Their art is greater than them,
always in my mind.
Okay.
That's very magnanimous.
Yes.
They separate somebody.
But he doesn't like anybody.
Well, and also, just to be clear, yeah, he's able to, he can appreciate their music even if he doesn't like them so long as they are an older white man
who looks similar to him.
It is also like,
you know, I think this is a mentality that you do have to take into rock music, especially classic rock music, a genre populated by all-time scumbags.
But it is very funny to
point out, you know, Springsteen and Waters, who I imagine that his dislike is for
perhaps some of their more progressive-based politics.
Yeah,
it's sort of odd.
It's going the opposite way that he really...
Because
you're right about that, Chris, because my friend Brian, for example, do you know who one of his three favorite musicians is?
Danzig.
Yeah, exactly.
You know, so it's like...
What's wrong with that?
My first favorite is Peter Steele, and he's got the worst politics you've ever seen.
Yeah, that's either
more right-wing politics than Pete.
Yeah, that's my point.
That's my point is that, like, yeah, Brian really has to separate.
He
obviously isn't a fan of what they're about, but he loves them.
Look,
you know, look,
I can get down with all the, you know, the
drug-abusing rapists that populate 70s music, but I draw the line at supporting Palestine.
Look, we have to have some standards here, but if the music slaps, look, we can still get down.
We can still get down and listen to it.
It's just like, yeah, we'll never respect them or like give them money or whatever.
I like calling Mr.
Bruce Springsteen Mr.
Billionaire.
I don't, listen, maybe he's a billionaire, right?
I don't think he is.
I think Michael has had a history of not understanding numbers at all.
Like, he's listed album sales that are, would mean three people.
I mean, everybody on the planet bought the album three times or whatever.
But let's get to some posts here.
Like I said, this is John Sykes.
He goes, this is from R slash Rock, a new subreddit.
I've never been on R slash Rock.
Now,
they like Marilyn Manson a lot over there, which is insanely problematic.
Like, you get hand if you mention the accusations against Marilyn Manson.
Well, I mean, speaking about separating art from the R, I mean, I just made this jokingly post, but Marilyn Manson just put out a new song
last week, a cover of In the Air Tonight.
One of, frankly, my all-time favorite songs.
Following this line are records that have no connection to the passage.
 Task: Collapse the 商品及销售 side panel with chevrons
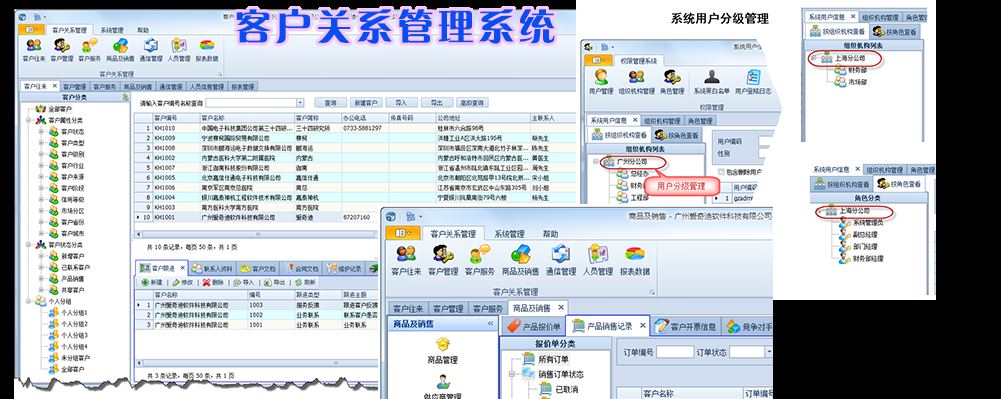pos(490,324)
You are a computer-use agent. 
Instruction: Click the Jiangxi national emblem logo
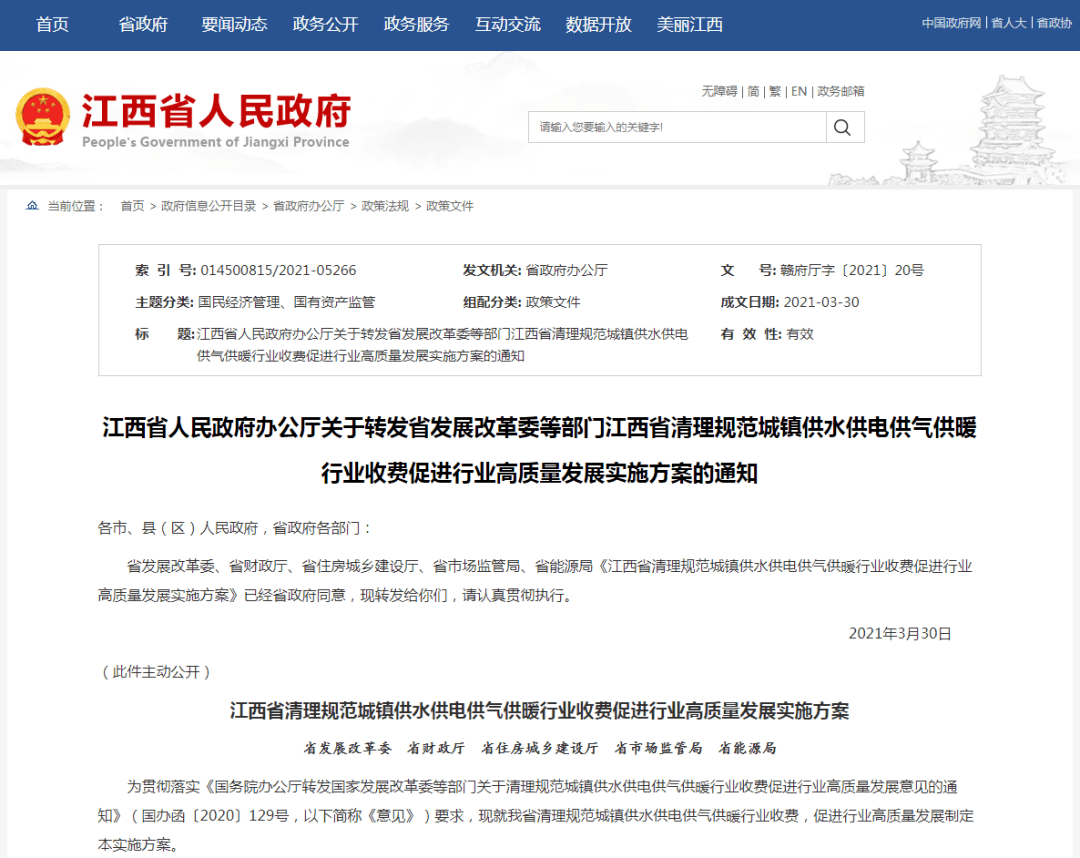coord(43,117)
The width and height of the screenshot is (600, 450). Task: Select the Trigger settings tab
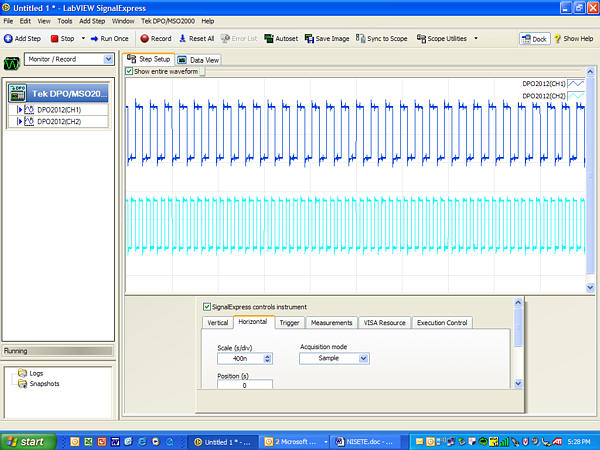pos(289,323)
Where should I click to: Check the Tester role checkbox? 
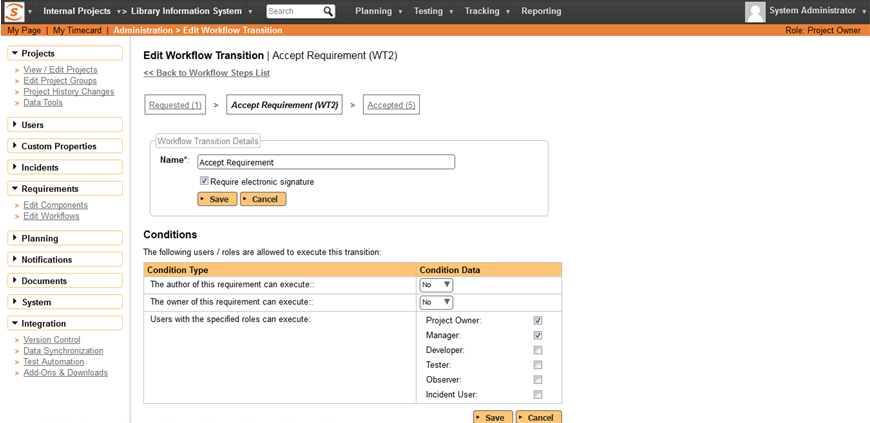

And I kind of had to do like the,
well, you know, hate the guy, but love him taking a stab at one of the classics.
Yeah.
So why the Rock and Roll Hall of Fame won't change its name despite multiple stars' complaints?
I don't think multiple stars.
I mean, if Michael Nolan's a star, that's the only one I've seen.
I feel like the rock genre can no longer have anything for itself.
Oh, yeah.
Like it's a person.
Yeah.
He goes, it's apparent that the Rock and Roll Hall of Fame is now geared toward all music, despite keeping its namesake.
And it's more like a giant popularity contest where inductors are chosen by a select few.
What are your thoughts?
Now, number one,
I want to throw this out there.
Isn't it a popularity contest?
It is 1,000% a popularity contest.
Isn't that like the whole idea behind it?
Isn't that how you want it to be?
What's the alternative?
Yeah.
I mean, look.
Would I be pleasantly surprised if the Rock and Roll Hall of Fame 2026 was like, and for their excelling in the 80s underground scene, we're nominating the frogs.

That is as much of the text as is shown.